Santa María del Río, S.L.P.- La historia se repite porque nadie mete freno. Una explosión en los límites de Las Pilitas de Piedra y Presa del Nahualcolapsó por completo una estructura y dejó tres heridos de gravedad.
El origen: manejo irresponsable de químicos,clorato de potasio y pólvora, sin protocolos mínimos. Resultado: escombros, quemaduras de segundo y tercer grado, y comunidades en vilo.
Tras el siniestro, autoridades municipales, en coordinación con Protección Civil, activaron rondas de inspección en talleres de pirotecnia para detectar operaciones irregulares y polvorines sin permisos. El foco está en quienes trabajan al margen de la ley o “cumplen a medias” las medidas de seguridad.

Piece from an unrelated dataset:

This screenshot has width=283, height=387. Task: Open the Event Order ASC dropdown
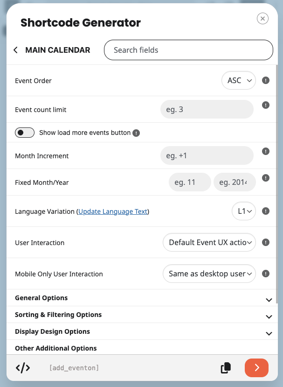click(x=239, y=81)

Quien juegue con pólvora sin reglas, se queda sin taller… y con sanción.
El mensaje fue directo: habrá castigos para quienes no acrediten permisos de Secretaría de la Defensa Nacional ni cumplan con protocolos de enfriamiento, manejo de químicos y eliminación de riesgos. Además, se rastrean sitios clandestinos que almacenan pólvora en zonas rurales y habitacionales, una bomba de tiempo para pueblos enteros.
Las autoridades llamaron a la población a dejar de normalizar el riesgo y denunciar el almacenamiento irregular. Aquí no se trata de tradición, sino de vida o muerte: cuando la pólvora se maneja a lo bruto, la tragedia no avisa.